Stored entries

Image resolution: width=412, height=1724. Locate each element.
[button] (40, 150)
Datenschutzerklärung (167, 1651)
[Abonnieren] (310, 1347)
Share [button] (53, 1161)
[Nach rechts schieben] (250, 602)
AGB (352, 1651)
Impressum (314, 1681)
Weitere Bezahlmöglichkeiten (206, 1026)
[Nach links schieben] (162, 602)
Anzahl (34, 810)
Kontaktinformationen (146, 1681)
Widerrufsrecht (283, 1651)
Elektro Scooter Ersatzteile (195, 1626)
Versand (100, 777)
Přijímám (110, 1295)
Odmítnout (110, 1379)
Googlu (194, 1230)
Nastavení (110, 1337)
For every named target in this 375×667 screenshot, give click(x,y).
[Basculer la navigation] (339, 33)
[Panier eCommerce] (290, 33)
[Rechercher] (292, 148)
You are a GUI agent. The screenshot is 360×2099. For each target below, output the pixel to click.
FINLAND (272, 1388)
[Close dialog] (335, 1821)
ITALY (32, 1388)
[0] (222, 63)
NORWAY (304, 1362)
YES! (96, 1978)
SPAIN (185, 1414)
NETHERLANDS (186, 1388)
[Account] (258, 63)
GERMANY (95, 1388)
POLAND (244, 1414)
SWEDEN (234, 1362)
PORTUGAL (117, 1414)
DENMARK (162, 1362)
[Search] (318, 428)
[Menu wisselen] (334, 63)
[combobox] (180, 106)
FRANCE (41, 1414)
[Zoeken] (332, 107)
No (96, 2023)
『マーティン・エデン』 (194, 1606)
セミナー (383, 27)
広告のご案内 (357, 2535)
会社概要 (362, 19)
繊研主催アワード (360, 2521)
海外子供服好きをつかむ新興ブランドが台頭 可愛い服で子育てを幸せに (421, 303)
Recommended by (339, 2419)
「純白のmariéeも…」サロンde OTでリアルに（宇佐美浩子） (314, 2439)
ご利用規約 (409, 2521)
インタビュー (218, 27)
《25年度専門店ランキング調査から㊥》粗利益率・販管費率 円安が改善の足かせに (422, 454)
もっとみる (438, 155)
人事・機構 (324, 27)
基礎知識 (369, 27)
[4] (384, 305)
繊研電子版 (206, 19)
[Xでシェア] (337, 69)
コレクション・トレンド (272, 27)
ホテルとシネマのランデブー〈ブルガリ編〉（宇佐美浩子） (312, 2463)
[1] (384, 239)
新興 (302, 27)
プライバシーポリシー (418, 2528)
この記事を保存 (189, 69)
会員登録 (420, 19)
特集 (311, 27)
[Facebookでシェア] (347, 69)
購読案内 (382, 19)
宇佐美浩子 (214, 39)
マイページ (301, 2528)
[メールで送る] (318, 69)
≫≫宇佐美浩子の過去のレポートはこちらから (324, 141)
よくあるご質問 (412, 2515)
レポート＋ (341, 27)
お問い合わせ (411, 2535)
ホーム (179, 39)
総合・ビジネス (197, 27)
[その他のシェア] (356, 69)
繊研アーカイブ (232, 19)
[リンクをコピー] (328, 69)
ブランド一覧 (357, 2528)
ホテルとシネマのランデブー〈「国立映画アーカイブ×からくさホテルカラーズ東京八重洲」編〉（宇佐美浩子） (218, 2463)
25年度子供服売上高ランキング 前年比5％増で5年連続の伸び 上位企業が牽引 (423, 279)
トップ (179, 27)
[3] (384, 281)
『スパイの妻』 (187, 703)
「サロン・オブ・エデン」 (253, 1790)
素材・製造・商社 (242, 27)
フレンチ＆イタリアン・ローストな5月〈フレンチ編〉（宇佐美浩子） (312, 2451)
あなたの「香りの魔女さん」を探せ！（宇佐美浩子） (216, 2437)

Your assignment
Tell how many lines of the data above hold the string "schieben". Give only the number.

Your response
2